Alexandra Longová

Personal information
- Full name: Alexandra Longová
- Nickname: Alex
- Born: 7 February 1994 (age 32) Bratislava, Slovakia
- Height: 1.73 m (5 ft 8 in)
- Weight: 51 kg (112 lb)

Sport
- Country: Slovakia
- Sport: Archery
- Event: Recurve
- Club: Blue Arrows Viničné
- Coached by: Matej Miskovsky

= Alexandra Longová =

Slovak archer (born 1994)

Alexandra Longová (born 7 February 1994) is a Slovak competitive archer. She has competed at various international competitions including the Summer Olympics, the European Games and the European Championships.

==Career==
Longová competed in Archery at the 2015 European Games, losing in the second round to Anastasia Pavlova of Ukraine in the second round of the women's individual recurve.

Longová trained under the tutelage of head coach Daniel Kraváček, while shooting at Blue Arrows archery range in the village of Viničné near Bratislava. She secured qualification for the 2016 Summer Olympics as one of three female qualifiers from the qualification event held during the 2016 European Archery Championships in Nottingham, England.

At the 2016 Summer Olympics in Rio de Janeiro, Longová became the first archer to represent independent Slovakia, and the second Slovak Olympic archer overall, after Martin Hámor, who represented Czechoslovakia at the 1992 Summer Olympics in Barcelona. She shared these accolades with male archer Boris Baláž, who later qualified for the men's event in Rio.

Shooting only in the women's individual recurve, Longová comfortably disposed of Indian archer Laxmirani Majhi by 7–1 in the opening round, before she reached the second round where she faced China's Qi Yuhong, who abruptly ended her Olympic debut in a 0–6 defeat.
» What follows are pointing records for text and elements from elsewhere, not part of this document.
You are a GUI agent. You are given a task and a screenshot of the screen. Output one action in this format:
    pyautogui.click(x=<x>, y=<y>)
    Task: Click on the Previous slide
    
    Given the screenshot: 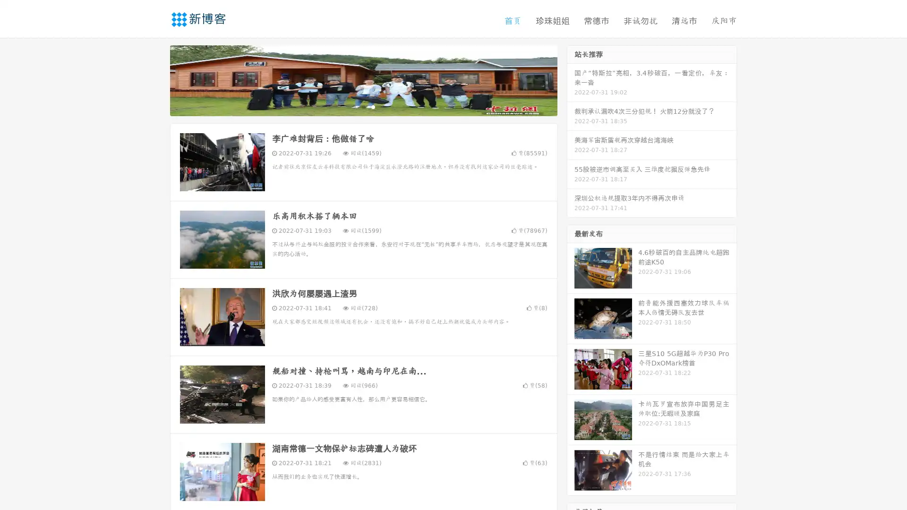 What is the action you would take?
    pyautogui.click(x=156, y=79)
At the 2018 Summer Youth Olympics in Buenos Aires, Argentina, Longová was selected to represent her country as one of the Young Change-Makers.
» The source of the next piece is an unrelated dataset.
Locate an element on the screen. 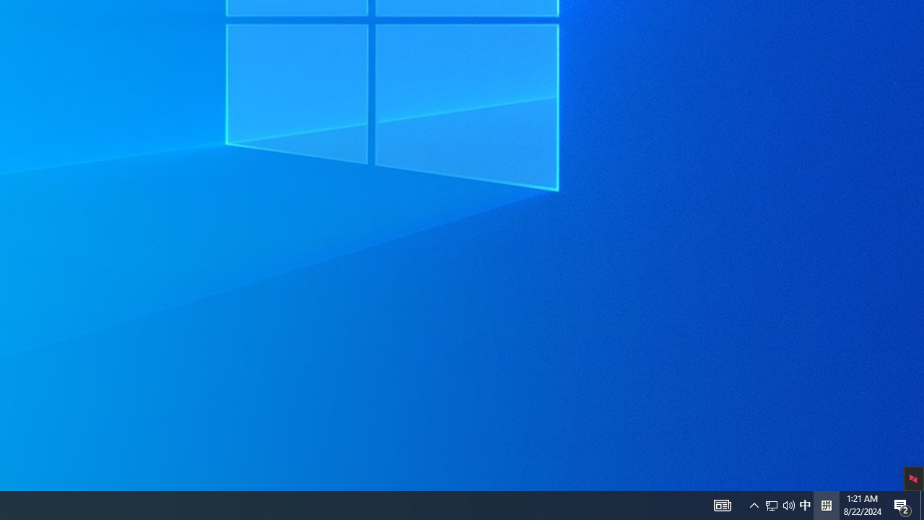 The height and width of the screenshot is (520, 924). 'Tray Input Indicator - Chinese (Simplified, China)' is located at coordinates (826, 504).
Longová competed in the 2021 European Archery Championships in the Turkish city of Antalya. After a first-round bye, she advanced further following a 6–5 win against Slovenian Ana Umer. At the women's individual recurve in the 2022 European Archery Championships in Munich, Longová started with a bye in the first round. She reached the last 32 after beating Beatrice Miklos of Romania, 6–0 in the second round. Longová eventually exited the competition in the round of 32 after a close contest against German archer Katharina Bauer.